Mortgage lenders blame electronic failings on lack of standards

Mortgage lenders blame electronic failings on lack of standards

Lack of common industry standards for processing mortgage applications electronically is the largest single reason why UK lenders are not embracing e-commerce, according to a new survey from UK-based Focus Solutions.

Thirty five per cent of the UK's best-known mortgage providers complain that the lack of data standards is the largest barrier to going electronic. As many as 17 per cent are still struggling with changing internal company procedures and working practices to accommodate the Web.

Others find difficulty cost-justifying the investment (12 per cent); the same number are considering whether to build systems in-house or use existing service providers.

Nearly 90 per cent of those surveyed believe it would make it significantly cheaper to process new business applications electronically and that they would be able to win more business both from consumers and intermediaries via the Web. Eleven per cent say the major benefit for doing business electronically is to ensure compliance procedures are followed by intermediaries.

More than half of those polled estimate they will be processing up to five per cent of their new business via the Internet in 2003. By 2006 the majority of mortgage providers (53 per cent) expect to be doing up to 15 per cent of business via the Web.

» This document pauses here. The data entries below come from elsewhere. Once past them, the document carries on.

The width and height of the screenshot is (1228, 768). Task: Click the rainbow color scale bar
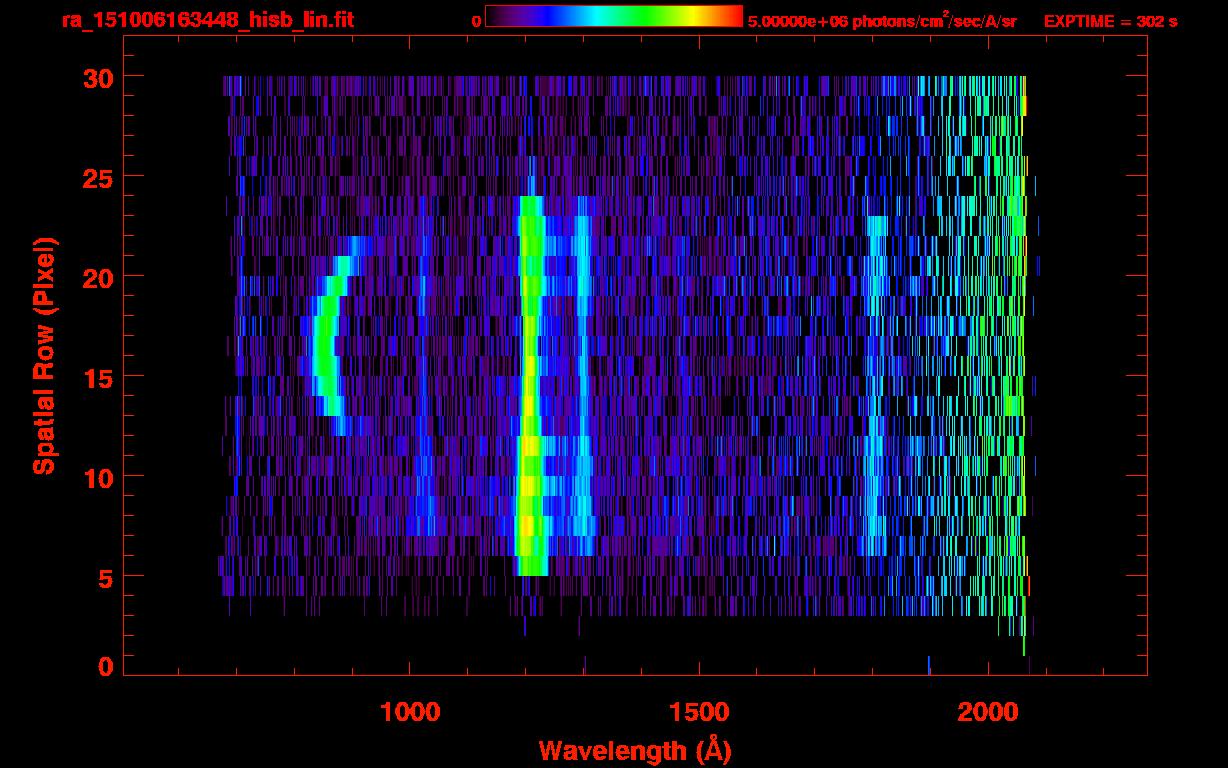(614, 16)
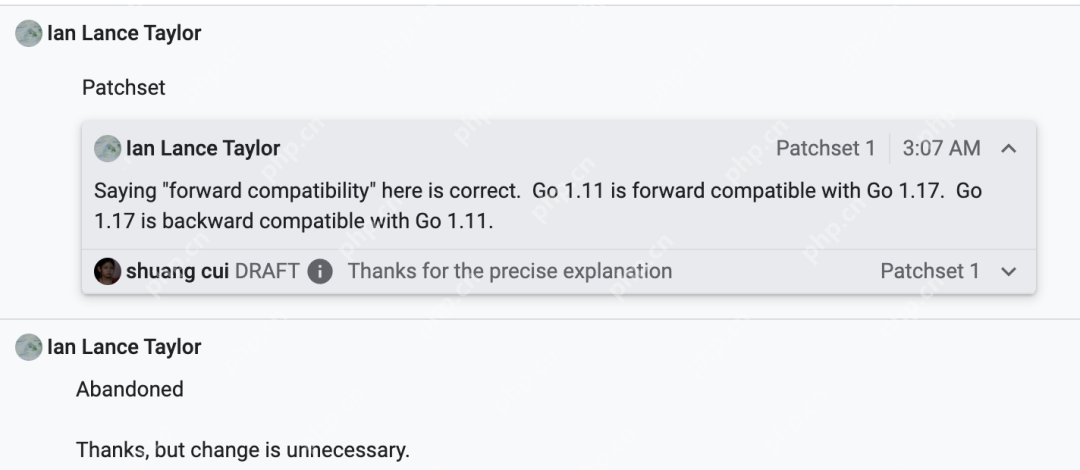Open the author name above the Patchset message

click(124, 33)
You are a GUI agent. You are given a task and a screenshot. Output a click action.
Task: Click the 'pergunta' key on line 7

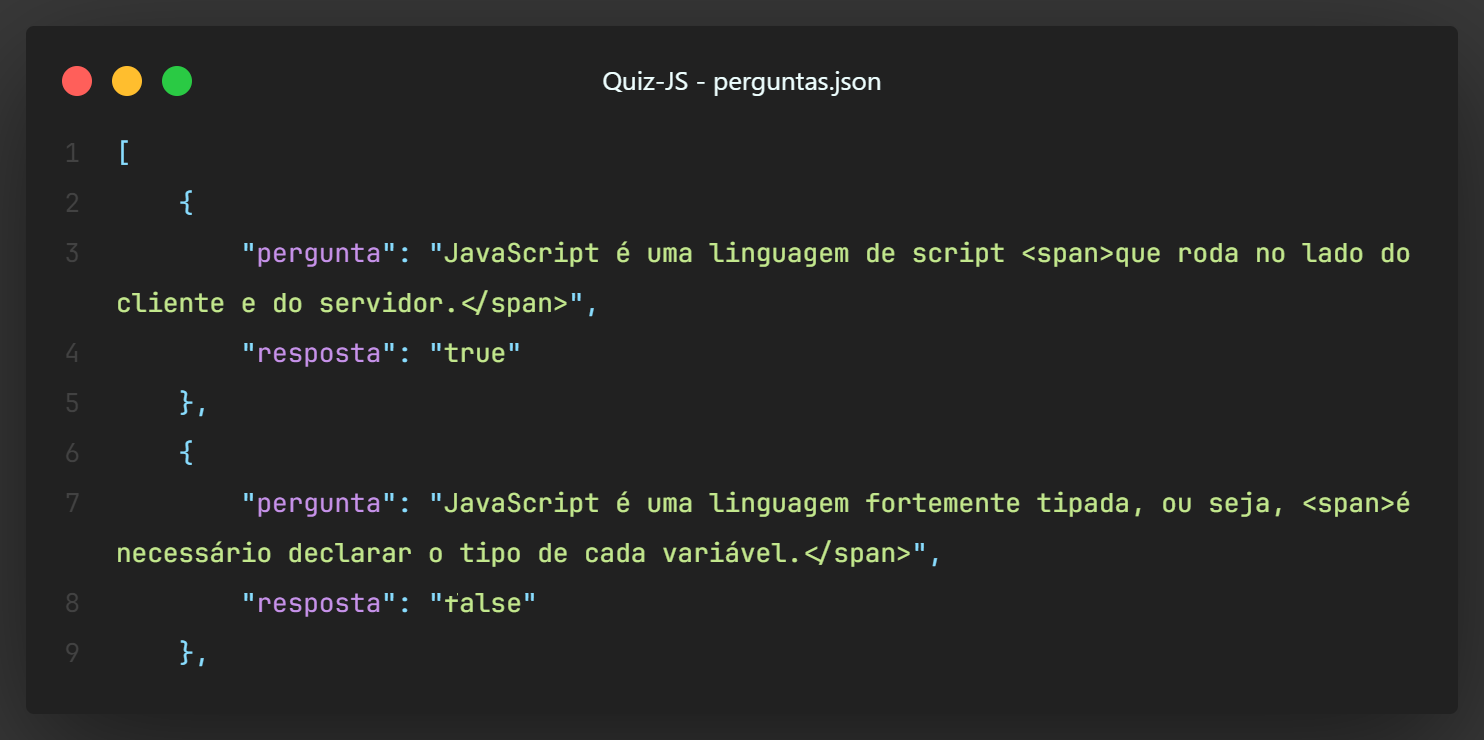pyautogui.click(x=316, y=503)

Focus Solutions, which recently launched a product to help mortgage providers and intermediaries introduce electronic capture of mortgage applications, conducted the survey at a recent mortgage seminar.

In late May, three of the UK's largest mortgage lenders - Halifax, Alliance & Leicester and Nationwide - took a majority stake in software company Mortgage Brain (MBL), with the aim of developing a common electronic trading platform for mortgage brokers and intermediaries.